QUOTED PASSAGE

## start

Let’s take a peek into the lives of two fictional computer business owners:
It’s Monday and I feel like that 80’s ad, “Time to make the doughnuts“. But wait I, love IT don’t I? I mean, we get to do some cool stuff. So why do I feel so overwhelmed and overworked?
Oh no, that call is from XYZ Customer and the message they left is that their QuickBooks server is showing a red alert on one of the drives and as usual, the owner is freaking out. Deep breath… breathe…
It’s Monday and I can’t wait to get started, see what new challenges I can tackle, and make some extra money to put towards my vacation this summer.
Dang, received an alert that a hard drive on XYZ Customer’s server has failed.
Clickety-click, click, click, click-click-click.
Bam! Looks like one of the drives on their RAID has failed. Good thing their backups are current (received an informational alert). I will grab a drive from inventory and dispatch a technician later this afternoon.
Which One Are You?
Can you relate more to Bob Breakfix or Marty Managed?
Bob Breakfix runs a fee-for-service IT services business, or what’s commonly known as break/fix. Using this method, Bob performs services as needed and bills the customer only for the work done. This may include such services as repairs, upgrades or installation of systems, components, peripheral equipment, networking or software. This type of solution is usually reactive versus proactive.
Marty Managed monitors, supervises and secures outsourced network or application procedures on behalf of the organizations that are using those services. MSP’s typically also do break-fix work but educate their customers about the difference, and tend to be more proactive versus reactive.

## end

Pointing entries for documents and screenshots

## start

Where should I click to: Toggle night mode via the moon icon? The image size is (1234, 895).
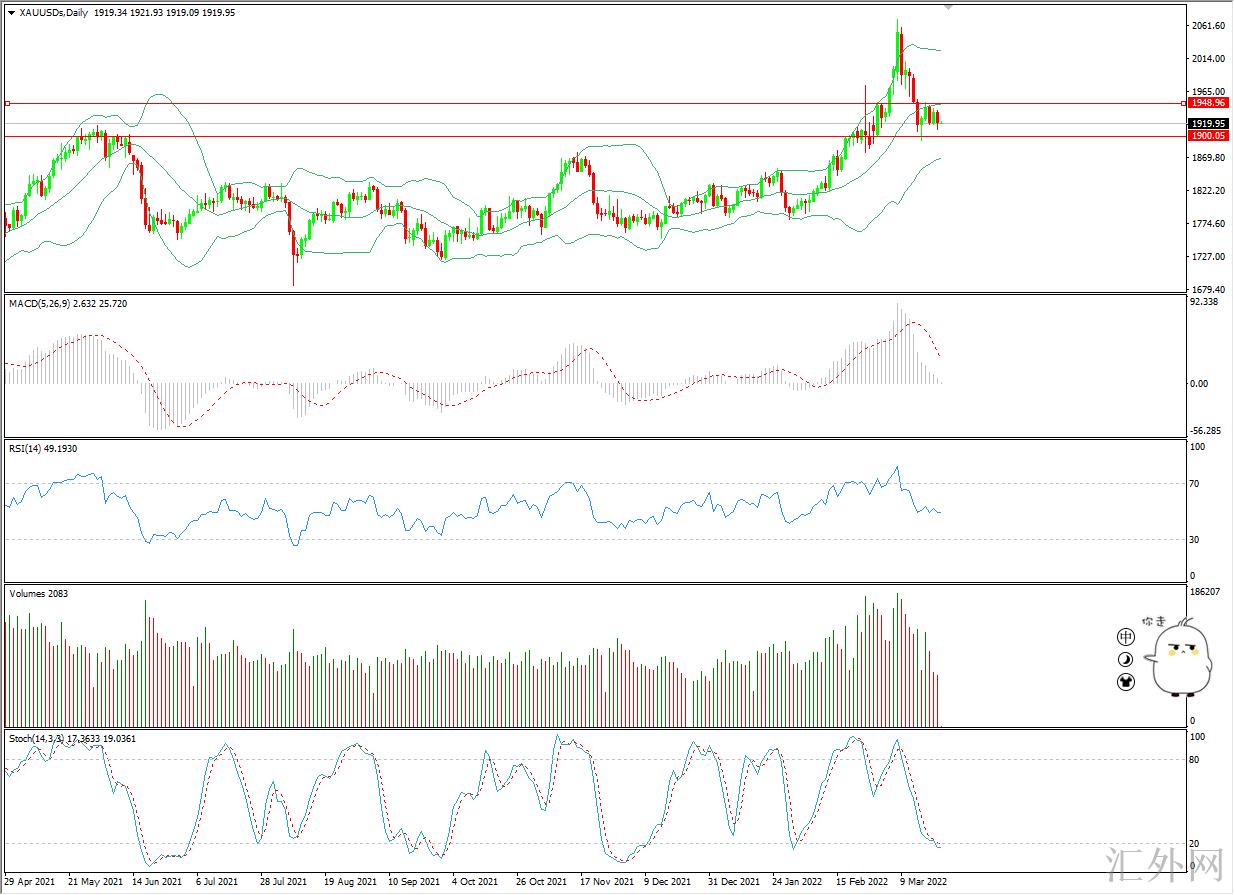(1126, 659)
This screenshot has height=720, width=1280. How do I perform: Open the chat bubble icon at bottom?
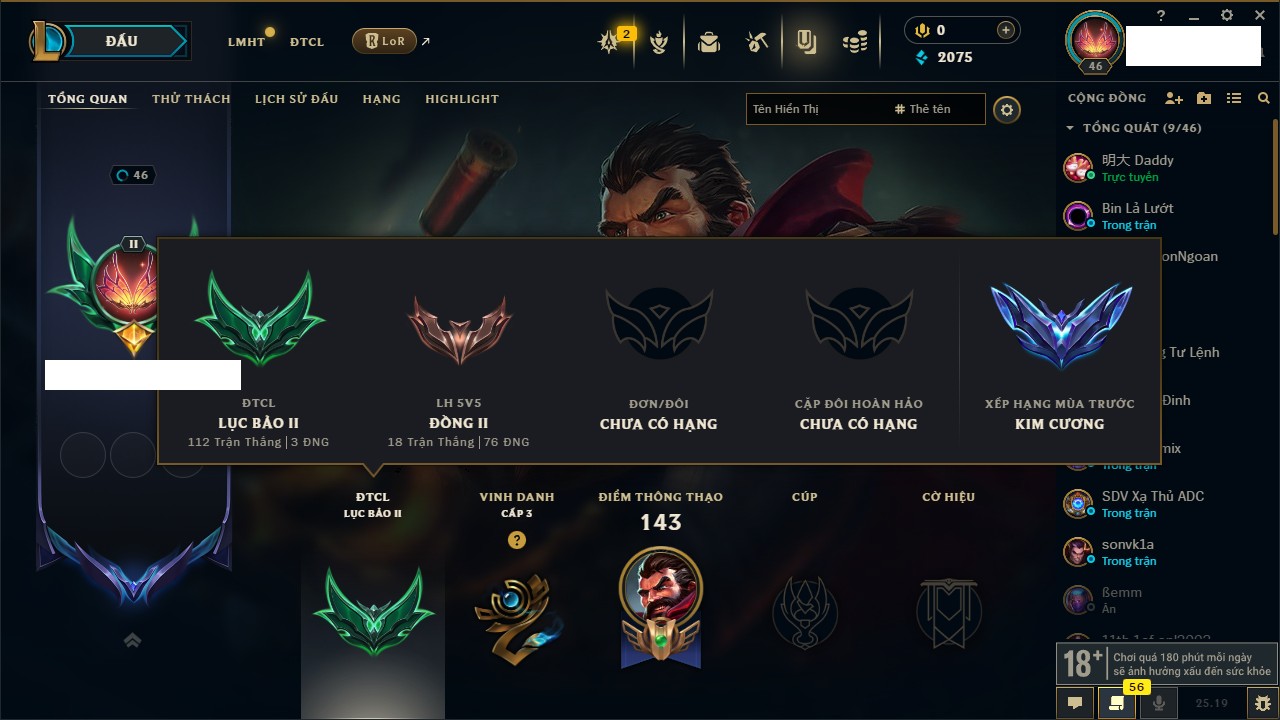(x=1075, y=703)
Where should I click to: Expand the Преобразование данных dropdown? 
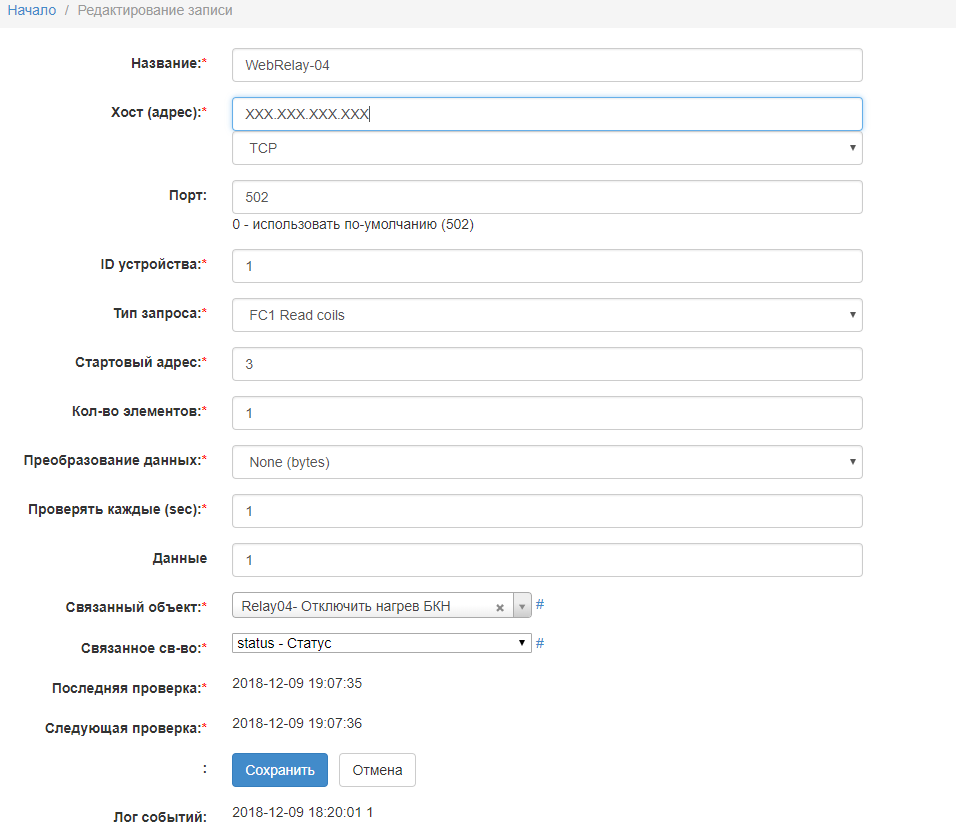(546, 462)
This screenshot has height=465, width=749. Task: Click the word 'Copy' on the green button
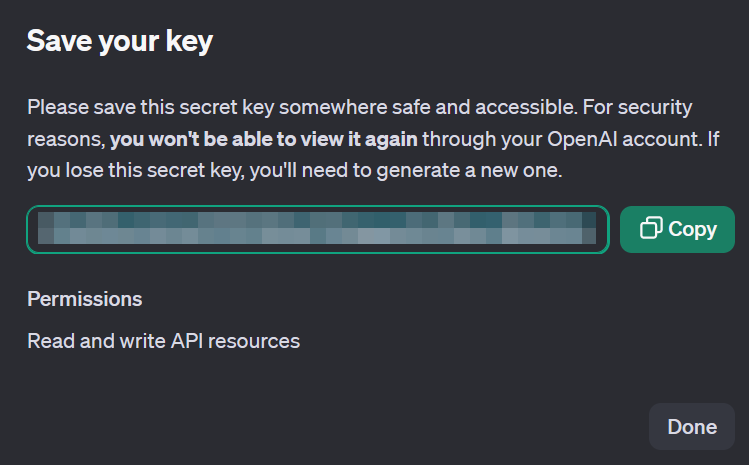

## end

GOAL
In the text about the two IT business owners, how does Bob Breakfix bill his customers? These items were taken from a different source than the text.

FINISHED TASK
He bills the customer only for the work done.